**Stated problem**
Rewrite the lines below, replacing every occurrence of "computer-use agent" with "desktop automation agent" and leaving everything else unchanged.

____________________

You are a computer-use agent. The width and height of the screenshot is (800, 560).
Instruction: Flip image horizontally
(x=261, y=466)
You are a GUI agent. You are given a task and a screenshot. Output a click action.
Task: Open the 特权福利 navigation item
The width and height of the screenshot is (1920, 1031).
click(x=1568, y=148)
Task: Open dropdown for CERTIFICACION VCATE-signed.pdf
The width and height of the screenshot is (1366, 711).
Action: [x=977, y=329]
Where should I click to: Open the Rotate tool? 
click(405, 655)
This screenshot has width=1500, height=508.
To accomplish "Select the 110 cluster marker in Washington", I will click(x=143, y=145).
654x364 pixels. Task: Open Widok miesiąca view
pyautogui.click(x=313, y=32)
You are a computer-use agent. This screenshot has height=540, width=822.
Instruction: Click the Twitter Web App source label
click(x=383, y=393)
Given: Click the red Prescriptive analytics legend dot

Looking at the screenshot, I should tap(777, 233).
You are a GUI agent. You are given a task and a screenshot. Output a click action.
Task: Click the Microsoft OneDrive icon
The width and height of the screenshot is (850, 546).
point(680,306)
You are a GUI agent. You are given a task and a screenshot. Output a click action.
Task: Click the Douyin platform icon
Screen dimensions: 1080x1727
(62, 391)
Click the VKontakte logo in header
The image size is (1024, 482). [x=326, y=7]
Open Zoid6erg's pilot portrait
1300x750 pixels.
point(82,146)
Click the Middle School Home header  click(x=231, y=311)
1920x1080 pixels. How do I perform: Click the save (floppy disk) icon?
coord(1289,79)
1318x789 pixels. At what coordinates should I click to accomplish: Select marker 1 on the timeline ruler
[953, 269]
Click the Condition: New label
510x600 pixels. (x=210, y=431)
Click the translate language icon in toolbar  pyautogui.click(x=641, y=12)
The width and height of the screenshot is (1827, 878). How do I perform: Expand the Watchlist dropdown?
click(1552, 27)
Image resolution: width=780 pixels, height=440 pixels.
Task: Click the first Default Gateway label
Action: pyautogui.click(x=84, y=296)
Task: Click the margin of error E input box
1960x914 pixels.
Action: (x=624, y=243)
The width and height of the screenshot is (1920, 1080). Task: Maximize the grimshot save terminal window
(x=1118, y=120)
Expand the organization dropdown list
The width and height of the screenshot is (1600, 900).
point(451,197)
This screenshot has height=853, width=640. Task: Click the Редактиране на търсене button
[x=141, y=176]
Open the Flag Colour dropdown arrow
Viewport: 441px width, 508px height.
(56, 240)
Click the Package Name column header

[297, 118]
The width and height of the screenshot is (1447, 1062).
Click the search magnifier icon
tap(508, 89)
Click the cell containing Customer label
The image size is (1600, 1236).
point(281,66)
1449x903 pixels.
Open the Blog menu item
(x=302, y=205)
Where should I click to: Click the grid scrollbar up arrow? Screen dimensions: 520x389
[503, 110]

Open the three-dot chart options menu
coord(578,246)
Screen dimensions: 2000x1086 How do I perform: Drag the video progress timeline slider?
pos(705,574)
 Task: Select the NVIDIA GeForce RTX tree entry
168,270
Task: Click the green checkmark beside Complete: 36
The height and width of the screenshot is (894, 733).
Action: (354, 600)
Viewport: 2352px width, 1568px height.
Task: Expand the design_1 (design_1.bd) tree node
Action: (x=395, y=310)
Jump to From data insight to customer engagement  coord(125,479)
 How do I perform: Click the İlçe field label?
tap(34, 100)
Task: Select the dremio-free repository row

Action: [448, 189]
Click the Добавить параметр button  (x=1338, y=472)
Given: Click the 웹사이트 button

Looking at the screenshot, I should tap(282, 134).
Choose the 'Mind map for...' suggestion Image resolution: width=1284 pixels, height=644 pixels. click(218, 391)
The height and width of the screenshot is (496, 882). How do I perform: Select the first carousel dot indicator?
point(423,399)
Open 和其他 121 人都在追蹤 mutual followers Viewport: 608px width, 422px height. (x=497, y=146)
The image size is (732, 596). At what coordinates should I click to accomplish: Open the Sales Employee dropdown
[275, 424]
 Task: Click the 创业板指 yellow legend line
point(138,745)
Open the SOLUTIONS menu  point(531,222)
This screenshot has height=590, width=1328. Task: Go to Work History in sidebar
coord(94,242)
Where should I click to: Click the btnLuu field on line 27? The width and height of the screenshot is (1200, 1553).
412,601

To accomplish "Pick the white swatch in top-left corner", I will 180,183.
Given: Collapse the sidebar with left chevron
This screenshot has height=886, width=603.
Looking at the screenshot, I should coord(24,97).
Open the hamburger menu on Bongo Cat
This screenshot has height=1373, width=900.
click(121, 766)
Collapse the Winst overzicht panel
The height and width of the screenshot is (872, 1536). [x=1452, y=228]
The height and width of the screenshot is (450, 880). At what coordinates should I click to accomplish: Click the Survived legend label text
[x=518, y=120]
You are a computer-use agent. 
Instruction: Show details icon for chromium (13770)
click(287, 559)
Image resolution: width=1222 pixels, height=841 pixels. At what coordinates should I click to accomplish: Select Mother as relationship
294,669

____________________

**Task response**
You are a desktop automation agent. The width and height of the screenshot is (800, 560).
Instruction: Flip image horizontally
(x=261, y=466)
You are a GUI agent. You are given a task and a screenshot. Output a click action.
Task: Open the 特权福利 navigation item
The width and height of the screenshot is (1920, 1031).
click(x=1568, y=148)
Task: Open dropdown for CERTIFICACION VCATE-signed.pdf
The width and height of the screenshot is (1366, 711).
Action: [x=977, y=329]
Where should I click to: Open the Rotate tool? 
click(405, 655)
This screenshot has width=1500, height=508.
To accomplish "Select the 110 cluster marker in Washington", I will click(x=143, y=145).
654x364 pixels. Task: Open Widok miesiąca view
pyautogui.click(x=313, y=32)
You are a desktop automation agent. This screenshot has height=540, width=822.
Instruction: Click the Twitter Web App source label
click(x=383, y=393)
Given: Click the red Prescriptive analytics legend dot

Looking at the screenshot, I should tap(777, 233).
You are a GUI agent. You are given a task and a screenshot. Output a click action.
Task: Click the Microsoft OneDrive icon
The width and height of the screenshot is (850, 546).
point(680,306)
You are a GUI agent. You are given a task and a screenshot. Output a click action.
Task: Click the Douyin platform icon
Screen dimensions: 1080x1727
(62, 391)
Click the VKontakte logo in header
The image size is (1024, 482). [x=326, y=7]
Open Zoid6erg's pilot portrait
1300x750 pixels.
point(82,146)
Click the Middle School Home header  click(x=231, y=311)
1920x1080 pixels. How do I perform: Click the save (floppy disk) icon?
coord(1289,79)
1318x789 pixels. At what coordinates should I click to accomplish: Select marker 1 on the timeline ruler
[953, 269]
Click the Condition: New label
510x600 pixels. (x=210, y=431)
Click the translate language icon in toolbar  pyautogui.click(x=641, y=12)
The width and height of the screenshot is (1827, 878). How do I perform: Expand the Watchlist dropdown?
click(1552, 27)
Image resolution: width=780 pixels, height=440 pixels.
Task: Click the first Default Gateway label
Action: pyautogui.click(x=84, y=296)
Task: Click the margin of error E input box
1960x914 pixels.
Action: (x=624, y=243)
The width and height of the screenshot is (1920, 1080). Task: Maximize the grimshot save terminal window
(x=1118, y=120)
Expand the organization dropdown list
The width and height of the screenshot is (1600, 900).
point(451,197)
This screenshot has height=853, width=640. Task: Click the Редактиране на търсене button
[x=141, y=176]
Open the Flag Colour dropdown arrow
Viewport: 441px width, 508px height.
(56, 240)
Click the Package Name column header

[297, 118]
The width and height of the screenshot is (1447, 1062).
Click the search magnifier icon
tap(508, 89)
Click the cell containing Customer label
The image size is (1600, 1236).
point(281,66)
1449x903 pixels.
Open the Blog menu item
(x=302, y=205)
Where should I click to: Click the grid scrollbar up arrow? Screen dimensions: 520x389
[503, 110]

Open the three-dot chart options menu
coord(578,246)
Screen dimensions: 2000x1086 How do I perform: Drag the video progress timeline slider?
pos(705,574)
 Task: Select the NVIDIA GeForce RTX tree entry
168,270
Task: Click the green checkmark beside Complete: 36
The height and width of the screenshot is (894, 733).
Action: (354, 600)
Viewport: 2352px width, 1568px height.
Task: Expand the design_1 (design_1.bd) tree node
Action: (x=395, y=310)
Jump to From data insight to customer engagement  coord(125,479)
 How do I perform: Click the İlçe field label?
tap(34, 100)
Task: Select the dremio-free repository row

Action: [448, 189]
Click the Добавить параметр button  (x=1338, y=472)
Given: Click the 웹사이트 button

Looking at the screenshot, I should tap(282, 134).
Choose the 'Mind map for...' suggestion Image resolution: width=1284 pixels, height=644 pixels. click(218, 391)
The height and width of the screenshot is (496, 882). How do I perform: Select the first carousel dot indicator?
point(423,399)
Open 和其他 121 人都在追蹤 mutual followers Viewport: 608px width, 422px height. (x=497, y=146)
The image size is (732, 596). At what coordinates should I click to accomplish: Open the Sales Employee dropdown
[275, 424]
 Task: Click the 创业板指 yellow legend line
point(138,745)
Open the SOLUTIONS menu  point(531,222)
This screenshot has height=590, width=1328. Task: Go to Work History in sidebar
coord(94,242)
Where should I click to: Click the btnLuu field on line 27? The width and height of the screenshot is (1200, 1553).
412,601

To accomplish "Pick the white swatch in top-left corner", I will 180,183.
Given: Collapse the sidebar with left chevron
This screenshot has height=886, width=603.
Looking at the screenshot, I should coord(24,97).
Open the hamburger menu on Bongo Cat
This screenshot has height=1373, width=900.
click(121, 766)
Collapse the Winst overzicht panel
The height and width of the screenshot is (872, 1536). [x=1452, y=228]
The height and width of the screenshot is (450, 880). At what coordinates should I click to accomplish: Click the Survived legend label text
[x=518, y=120]
You are a desktop automation agent. 
Instruction: Show details icon for chromium (13770)
click(287, 559)
Image resolution: width=1222 pixels, height=841 pixels. At what coordinates should I click to accomplish: Select Mother as relationship
294,669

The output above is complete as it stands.